Via
The Observer, more praise for the original cholera fighter, whose 200th birthday was on Friday:
Raise a glass of clean water to John Snow. Excerpt:
To prove his case, Snow visited every house in the area to ask about its water supply. It was a frustrating business. "There were very few instances [where] I could at once get the information I required," he noted.
Eventually, Snow uncovered a pattern. While 18 workers at one factory had died of cholera, none in the brewery next door was affected. Crucially, the latter did not drink local water. They had free beer.

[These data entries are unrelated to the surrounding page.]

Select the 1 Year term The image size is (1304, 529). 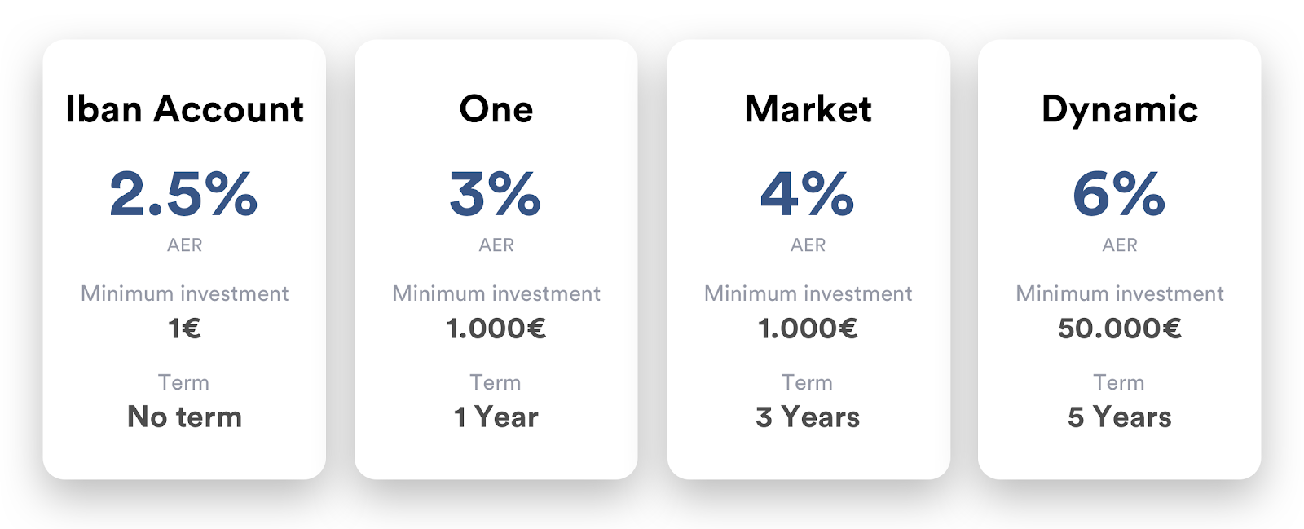tap(496, 417)
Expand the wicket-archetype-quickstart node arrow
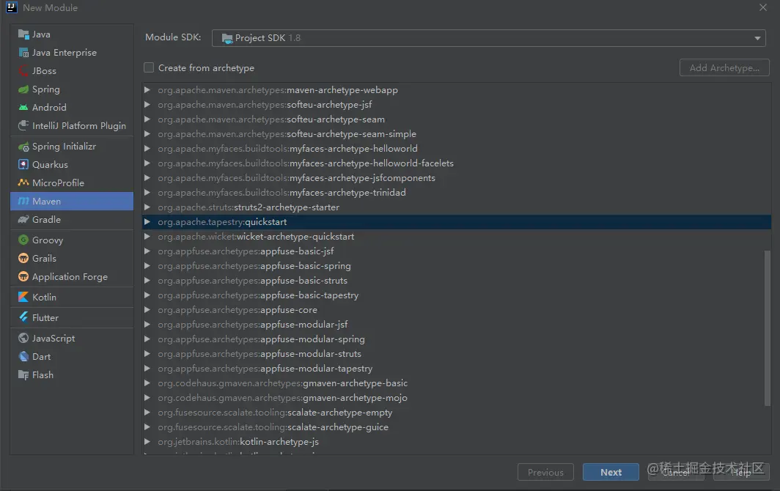The width and height of the screenshot is (780, 491). pos(147,237)
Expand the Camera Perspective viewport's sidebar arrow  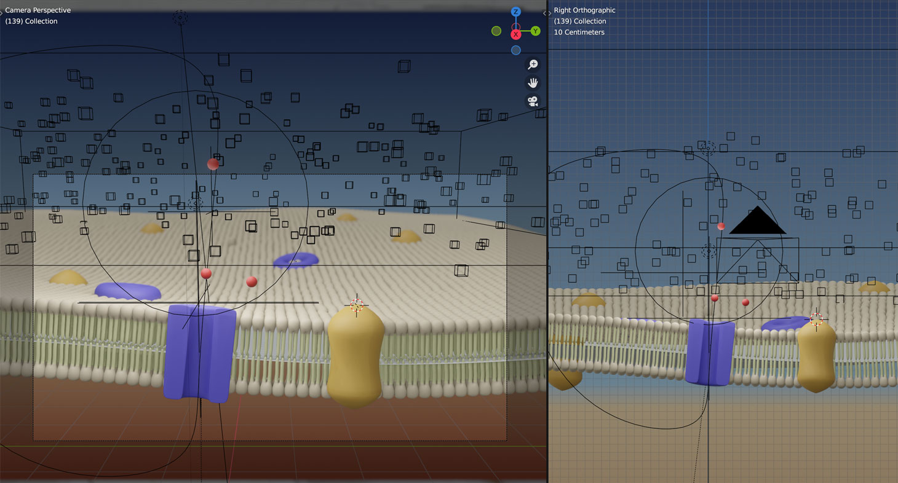click(x=544, y=13)
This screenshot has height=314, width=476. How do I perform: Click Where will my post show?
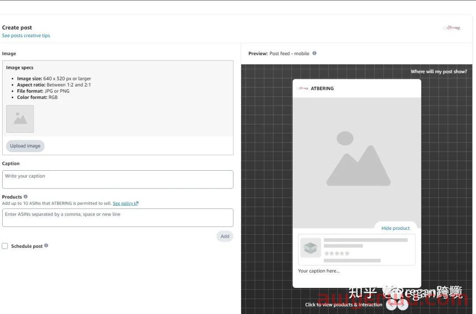439,72
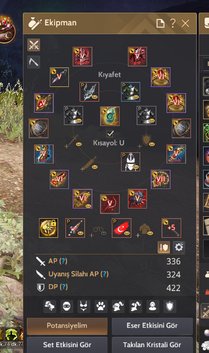This screenshot has width=209, height=353.
Task: Toggle the sword and shield display button
Action: 164,247
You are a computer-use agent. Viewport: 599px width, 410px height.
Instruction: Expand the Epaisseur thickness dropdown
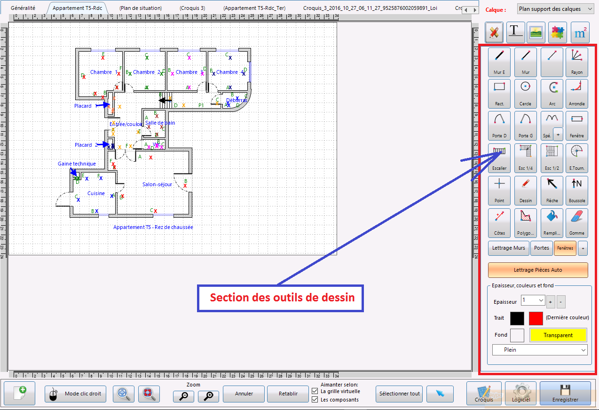click(x=533, y=300)
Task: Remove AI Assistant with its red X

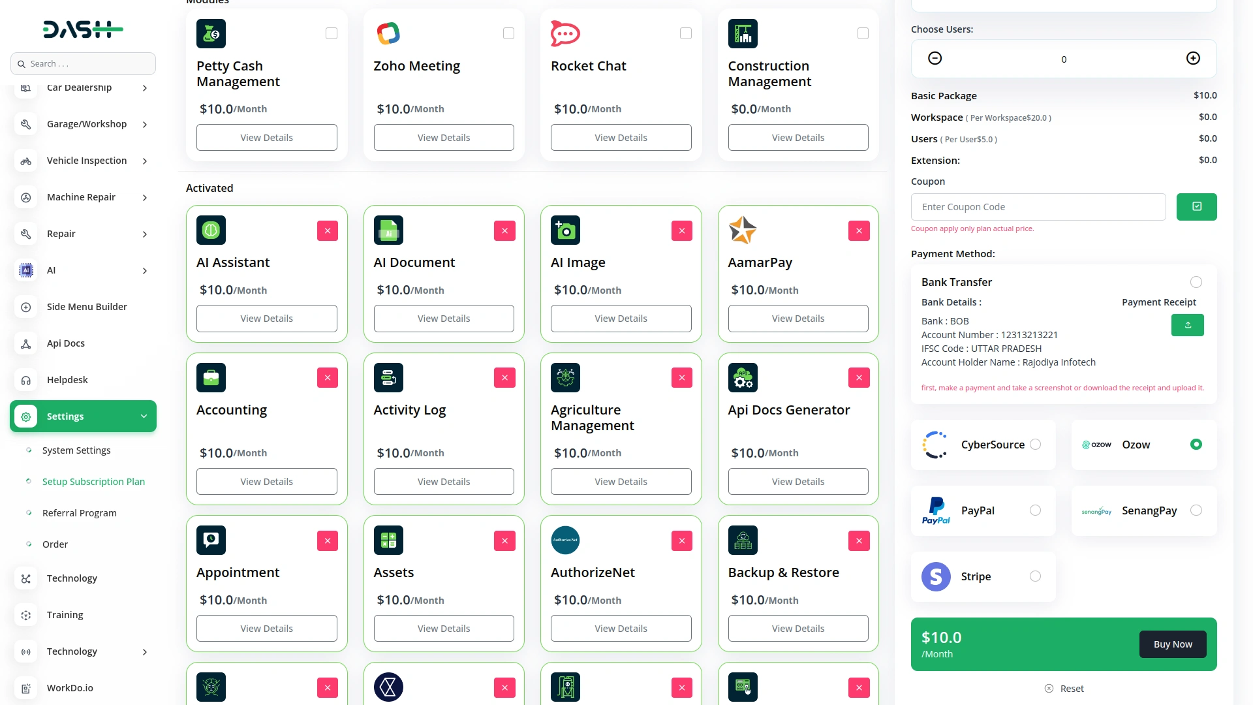Action: click(328, 230)
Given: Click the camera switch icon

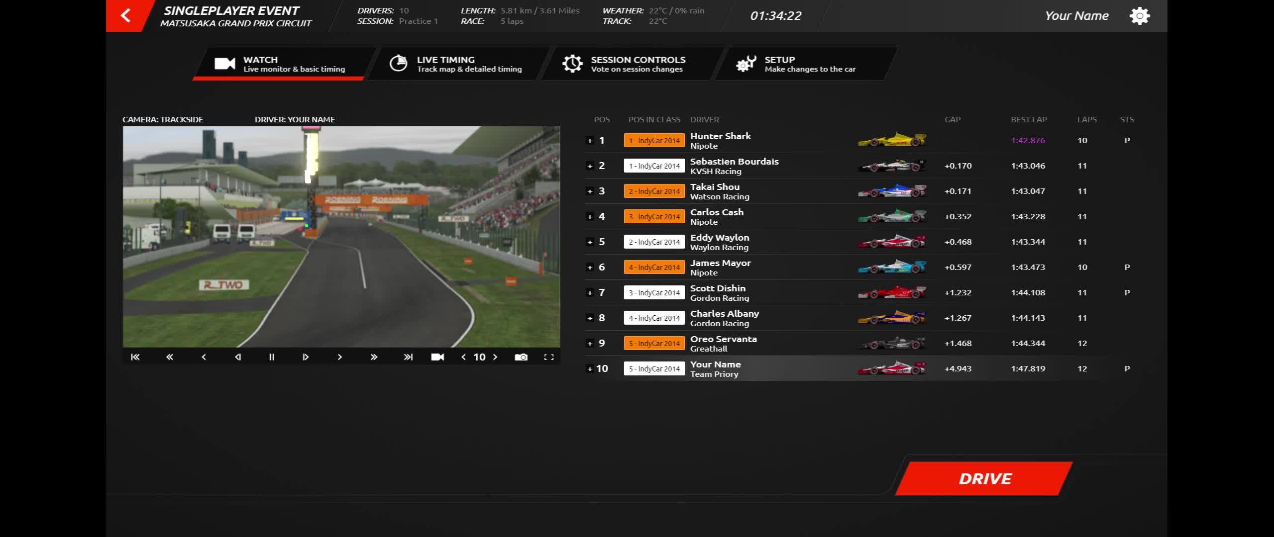Looking at the screenshot, I should (437, 357).
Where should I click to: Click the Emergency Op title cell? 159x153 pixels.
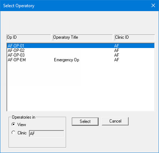click(66, 60)
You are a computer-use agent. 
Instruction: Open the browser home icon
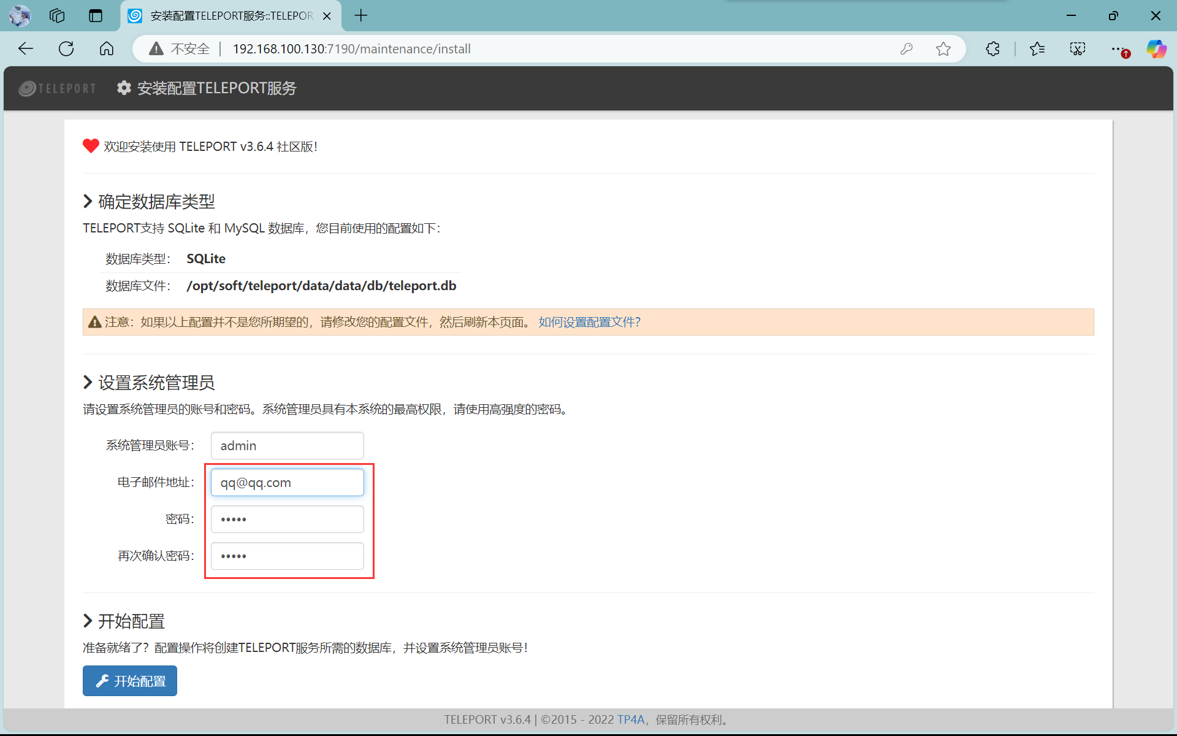[107, 49]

Snow presented his data on a map. The result was striking. The closer a residence was to the water pump in Broad Street (now called Broadwick Street), the greater the number of deaths – with a few telling exceptions coming from properties that had their own water sources.
At Snow's insistence, the handle of the Broad Street pump was removed, preventing locals from drinking its contaminated water. Legend has it that the outbreak then died out. In fact, it had already peaked and it took several more years before authorities fully accepted the case that cholera was waterborne.
A nearby cesspit was leaking faeces into the pipes that supplied the Broad Street pump, we now know. Crucially, Snow examined that pump water expecting to see organic contamination.
The water looked pure and clear, however. The idea that tiny, invisible bacteria were the causes of diseases such as cholera had yet to be demonstrated by Pasteur and Koch. Nevertheless, Snow remained sure of his case, largely because his collection of data had been so sound.
Equally, his presentation of his findings in map form made his conclusions all the more convincing. There is nothing to beat good data that is well presented, we now know.
We therefore have much to thank Snow for. You can even visit a recreation of the Broad Street pump and then celebrate his life with a pint in the nearby John Snow pub – though what the great man would have thought is unclear. He was, it transpires, a teetotaller.